Welche Kondomgrösse bevorzugen Männer in der Schweiz?

Veröffentlicht am Sep 3 2015 - 6:02pm von David

Kondomgroesse

„Auf zum Training!“ – so titelte die Zeitung Blick im Dezember 2004, als es um die durchschnittliche Penislänge von Schweizer Männern ging. Mit 14,48 Zentimetern, so das Blatt, könne sich der „kleine Freund“ im europäischen Vergleich knapp sehen lassen.

Demzufolge ist die Kondomgrösse, die in der Schweiz am häufigsten gewählt wird, im Bereich M bis L zu finden. Freilich hat jeder Hersteller seine eigenen Masstabellen – internationale Standards gibt es in diesem Punkt nicht. So kann es durchaus sein, dass man bei Produkten von Firma A mit Grösse M am besten beraten ist, während man bei Firma B lieber zu Kondomgrösse L greift.

Im weltweiten Vergleich stehen die Schweizer gut da

Zwar liegen die Schweizer mit ihrer Kondomgrösse im europäischen Vergleich nur im Mittelfeld – in internationalen Rankings zeigt sich jedoch ein anderes Bild. So kommen unter anderem die Kolumbianer, die Chilenen und die Amerikaner auf deutlich kürzere Penislängen. Mit 12,95 Zentimetern liegen die US-Boys mehr als eineinhalb Zentimeter unter den 14,48 cm der Schweizer. Die Deutschen liegen mit 14,47 cm hingegen fast gleichauf.

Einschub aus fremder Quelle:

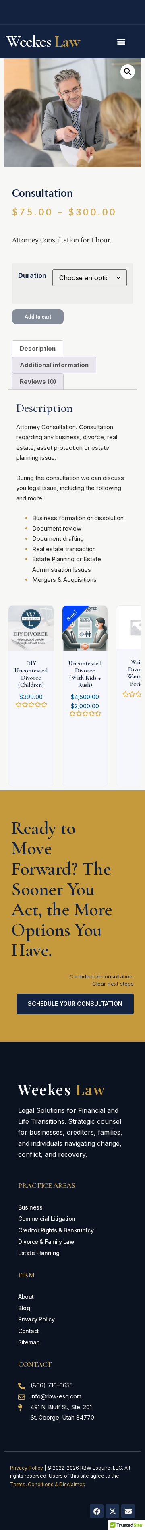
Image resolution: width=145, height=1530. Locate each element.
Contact (28, 1330)
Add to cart (38, 316)
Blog (24, 1308)
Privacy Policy (36, 1319)
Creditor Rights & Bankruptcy (55, 1230)
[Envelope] (128, 1511)
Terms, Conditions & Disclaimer (47, 1484)
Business (30, 1207)
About (26, 1296)
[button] (121, 41)
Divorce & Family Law (46, 1241)
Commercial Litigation (46, 1218)
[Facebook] (97, 1511)
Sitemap (29, 1342)
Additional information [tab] (54, 365)
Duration (32, 275)
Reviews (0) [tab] (38, 381)
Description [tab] (38, 348)
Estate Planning (39, 1252)
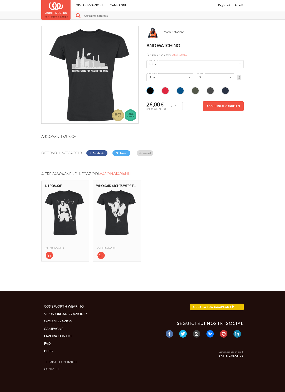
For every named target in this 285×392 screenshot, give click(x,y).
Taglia (202, 73)
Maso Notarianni (115, 174)
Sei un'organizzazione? (65, 314)
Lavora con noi (58, 336)
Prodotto (154, 60)
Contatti (51, 369)
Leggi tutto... (179, 54)
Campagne (118, 5)
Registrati (224, 5)
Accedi (239, 5)
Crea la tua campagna (212, 307)
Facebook (98, 153)
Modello (154, 73)
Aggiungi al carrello (223, 106)
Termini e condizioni (61, 362)
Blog (48, 351)
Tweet (123, 153)
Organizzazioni (89, 5)
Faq (47, 343)
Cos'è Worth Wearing (64, 306)
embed (147, 153)
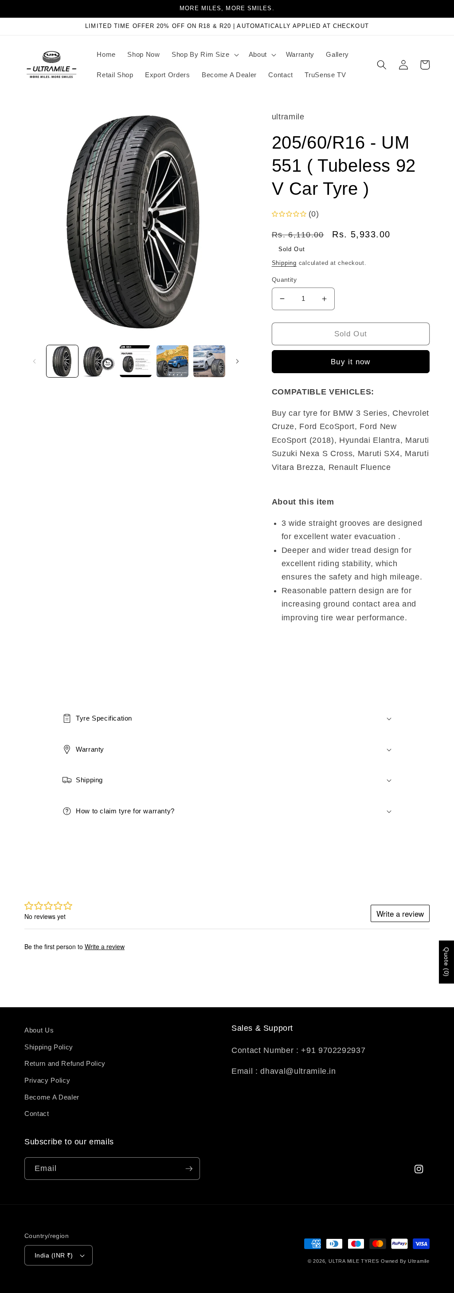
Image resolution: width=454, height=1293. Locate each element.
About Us (39, 1030)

Ganz andere Kondomgrössen sind in den Ländern Asiens gebräuchlich: In Indien (durchschnittliche Penislänge: 10,1 cm) kommen die Männer am besten mit Überziehern der Grösse S zurecht. In Südkorea müssen sich die Frauen mit nur 9,6 Zentimetern begnügen – dagegen fallen die 13,6 Zentimeter der spanischen Männer geradezu riesig aus.

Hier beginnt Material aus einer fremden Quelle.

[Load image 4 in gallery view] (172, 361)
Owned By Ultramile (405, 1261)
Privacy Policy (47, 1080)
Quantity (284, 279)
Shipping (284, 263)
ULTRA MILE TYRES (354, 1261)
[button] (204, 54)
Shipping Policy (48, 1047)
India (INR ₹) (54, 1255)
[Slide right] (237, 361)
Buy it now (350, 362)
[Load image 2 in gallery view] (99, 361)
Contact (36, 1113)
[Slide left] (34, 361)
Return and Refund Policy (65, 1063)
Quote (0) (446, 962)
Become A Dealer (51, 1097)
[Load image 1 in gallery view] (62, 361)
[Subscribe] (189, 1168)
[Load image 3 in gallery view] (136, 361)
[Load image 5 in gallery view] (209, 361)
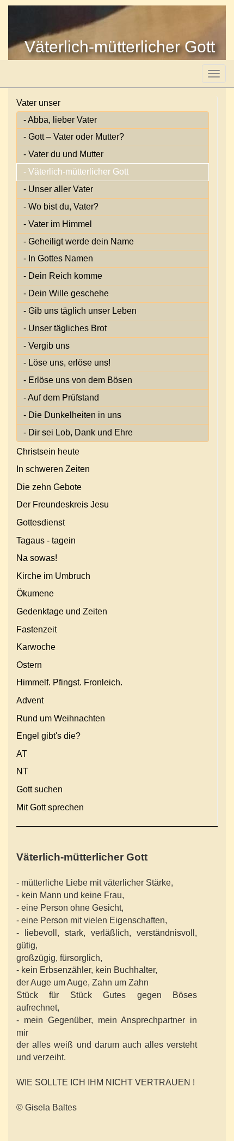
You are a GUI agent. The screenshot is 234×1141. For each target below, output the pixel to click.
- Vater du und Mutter (63, 154)
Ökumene (35, 593)
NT (22, 771)
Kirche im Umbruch (53, 576)
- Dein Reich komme (62, 275)
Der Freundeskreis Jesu (62, 504)
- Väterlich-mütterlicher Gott (75, 171)
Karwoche (36, 647)
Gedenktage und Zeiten (61, 611)
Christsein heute (47, 451)
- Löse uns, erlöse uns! (66, 362)
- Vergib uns (46, 345)
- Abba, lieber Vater (60, 119)
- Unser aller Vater (58, 189)
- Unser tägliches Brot (65, 328)
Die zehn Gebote (49, 487)
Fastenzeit (36, 629)
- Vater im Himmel (57, 224)
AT (21, 753)
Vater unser (38, 102)
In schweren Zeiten (53, 469)
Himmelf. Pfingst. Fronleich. (69, 682)
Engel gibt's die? (48, 735)
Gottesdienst (40, 522)
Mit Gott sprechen (50, 807)
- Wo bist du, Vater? (60, 206)
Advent (30, 700)
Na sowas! (36, 558)
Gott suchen (39, 789)
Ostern (29, 665)
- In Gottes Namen (58, 258)
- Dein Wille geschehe (66, 293)
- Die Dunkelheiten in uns (72, 415)
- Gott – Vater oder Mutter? (73, 136)
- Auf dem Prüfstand (61, 397)
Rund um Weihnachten (60, 718)
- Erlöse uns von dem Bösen (77, 380)
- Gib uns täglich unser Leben (80, 310)
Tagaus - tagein (46, 540)
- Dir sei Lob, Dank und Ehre (78, 432)
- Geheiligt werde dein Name (78, 241)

Für guten Sex reichen schon 9 Zentimeter

Dass mit einer üppigen Kondomgrösse automatisch eine Steigerung des sexuellen Vergnügens verbunden ist, ist ein weit verbreiteter Irrtum. Für guten Sex reichen in der Regel schon 9 Zentimeter aus. Auch wenn es ohne Frage Damen gibt, die grossen Gliedern den Vorzug geben – die Alltagserfahrung zeigt, dass die meisten Frauen ihren Partner so nehmen, wie er ist.

Übrigens: Entgegen der landläufigen Meinung ist beim Ermitteln der Kondomgrösse nicht die Penislänge, sondern die Breite der wichtigste Faktor. Mit Kondomen ist es ähnlich wie mit Schuhen: Sind sie zu breit oder zu schmal, braucht man sich um die Schuhgrösse erst gar keine Gedanken zu machen. Nur wenn der Überzieher perfekt sitzt, kann man den Sex so richtig geniessen.

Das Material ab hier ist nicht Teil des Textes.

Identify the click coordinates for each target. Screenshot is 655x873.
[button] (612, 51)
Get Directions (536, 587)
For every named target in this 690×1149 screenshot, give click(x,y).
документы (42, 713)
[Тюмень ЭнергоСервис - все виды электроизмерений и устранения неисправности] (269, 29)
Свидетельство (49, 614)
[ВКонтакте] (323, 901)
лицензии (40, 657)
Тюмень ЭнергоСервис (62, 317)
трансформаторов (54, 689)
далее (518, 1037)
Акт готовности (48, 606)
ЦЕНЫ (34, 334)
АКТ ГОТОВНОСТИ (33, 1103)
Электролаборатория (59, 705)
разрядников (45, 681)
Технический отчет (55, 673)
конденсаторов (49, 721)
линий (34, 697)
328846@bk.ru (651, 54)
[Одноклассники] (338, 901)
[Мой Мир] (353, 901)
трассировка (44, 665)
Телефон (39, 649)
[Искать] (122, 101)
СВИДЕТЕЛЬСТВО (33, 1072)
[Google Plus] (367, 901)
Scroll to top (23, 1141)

Immer mehr Schweizer bestellen ihre Kondome online

Wer eine Penisgrösse hat, die stark von der Norm abweicht, hat oft keine andere Wahl, als auf Internetshops auszuweichen. Hier findet man eine immense Vielfalt an Ausführungen und nicht zuletzt auch an Kondomgrössen. Von S bis XXL ist im Netz alles zu bekommen, was der Markt hergibt.

Aufgrund des vielfältigen Angebots gehen inzwischen auch immer mehr durchschnittlich bestückte Schweizer dazu über, ihre Kondome online zu bestellen – vorzugsweise bei Shops, die die gekaufte Ware in diskreten Kartons ohne Aufdruck liefern. Bei grösseren Bestellungen kann man gegenüber dem normalen Preis bis zu 30 Prozent sparen.

Wie wird die Kondomgrösse berechnet?

Wer herausfinden möchte, ob er den Landesdurchschnitt von 14,48 cm erreicht, findet hier eine kurze Anleitung zum Ermitteln der Kondomgrösse. Zum Messen wird am besten ein flexibles Massband verwendet. Ist keines zur Hand, kann auch ein Lineal benutzt werden. Setzen Sie an der Peniswurzel an und messen Sie die Entfernung zur Eichelspitze. Beim Verwenden eines Lineals sollte möglichst eine flache Unterlage (z.B. ein Tisch) benutzt werden.

Der Penisumfang lässt sich mit einem Lineal schlechterdings nicht messen – diesen Job kann nur ein Massband erledigen. Legen Sie das Band an der dicksten Stelle des erigierten Penis an und messen Sie einmal rundherum. Wiederholen Sie den Vorgang mehrmals, wenn es nötig ist. Mithilfe von Online-Kondometern lässt sich der Umfang leicht in die Penisdicke umrechnen.